**THE TASK**: Copy out each line of the material that includes the word "will".

**RECORDED DATA**:
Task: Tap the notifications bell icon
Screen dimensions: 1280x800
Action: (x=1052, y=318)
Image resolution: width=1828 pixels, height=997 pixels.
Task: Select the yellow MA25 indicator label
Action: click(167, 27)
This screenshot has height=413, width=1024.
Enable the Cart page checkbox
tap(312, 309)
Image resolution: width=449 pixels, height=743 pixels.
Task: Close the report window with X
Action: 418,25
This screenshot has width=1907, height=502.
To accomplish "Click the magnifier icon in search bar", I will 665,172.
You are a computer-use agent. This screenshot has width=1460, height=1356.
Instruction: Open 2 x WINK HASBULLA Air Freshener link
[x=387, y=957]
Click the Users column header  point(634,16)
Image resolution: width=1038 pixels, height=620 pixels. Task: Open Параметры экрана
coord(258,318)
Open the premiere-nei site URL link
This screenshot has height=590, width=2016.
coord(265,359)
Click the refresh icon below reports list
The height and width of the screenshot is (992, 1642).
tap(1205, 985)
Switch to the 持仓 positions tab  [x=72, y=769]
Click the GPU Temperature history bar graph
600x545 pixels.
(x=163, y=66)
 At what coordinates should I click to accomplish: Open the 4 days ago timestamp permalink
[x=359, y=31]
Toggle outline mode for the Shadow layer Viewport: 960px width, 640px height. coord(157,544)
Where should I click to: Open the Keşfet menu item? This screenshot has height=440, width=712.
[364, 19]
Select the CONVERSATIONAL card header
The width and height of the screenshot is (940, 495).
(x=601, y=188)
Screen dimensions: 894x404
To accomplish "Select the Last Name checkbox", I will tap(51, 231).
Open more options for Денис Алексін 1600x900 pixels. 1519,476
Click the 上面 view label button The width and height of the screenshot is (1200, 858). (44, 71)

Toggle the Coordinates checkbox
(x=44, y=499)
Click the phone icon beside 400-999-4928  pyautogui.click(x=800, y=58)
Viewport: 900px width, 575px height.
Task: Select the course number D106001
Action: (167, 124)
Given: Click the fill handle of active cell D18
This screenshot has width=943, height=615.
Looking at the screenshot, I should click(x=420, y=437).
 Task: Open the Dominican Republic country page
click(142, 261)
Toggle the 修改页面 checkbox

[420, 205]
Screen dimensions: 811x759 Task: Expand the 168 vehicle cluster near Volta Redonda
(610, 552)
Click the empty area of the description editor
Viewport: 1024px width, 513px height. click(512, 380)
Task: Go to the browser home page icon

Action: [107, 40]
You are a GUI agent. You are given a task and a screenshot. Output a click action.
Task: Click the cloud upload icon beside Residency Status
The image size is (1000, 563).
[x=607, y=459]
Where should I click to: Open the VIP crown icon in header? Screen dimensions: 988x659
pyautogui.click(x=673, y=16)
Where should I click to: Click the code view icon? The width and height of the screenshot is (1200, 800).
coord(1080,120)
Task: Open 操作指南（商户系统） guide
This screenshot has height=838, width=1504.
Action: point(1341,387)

**EXERCISE RESPONSE**:
To accomplish "Click the magnifier icon in search bar", I will 665,172.
To accomplish "Select the Last Name checkbox", I will tap(51, 231).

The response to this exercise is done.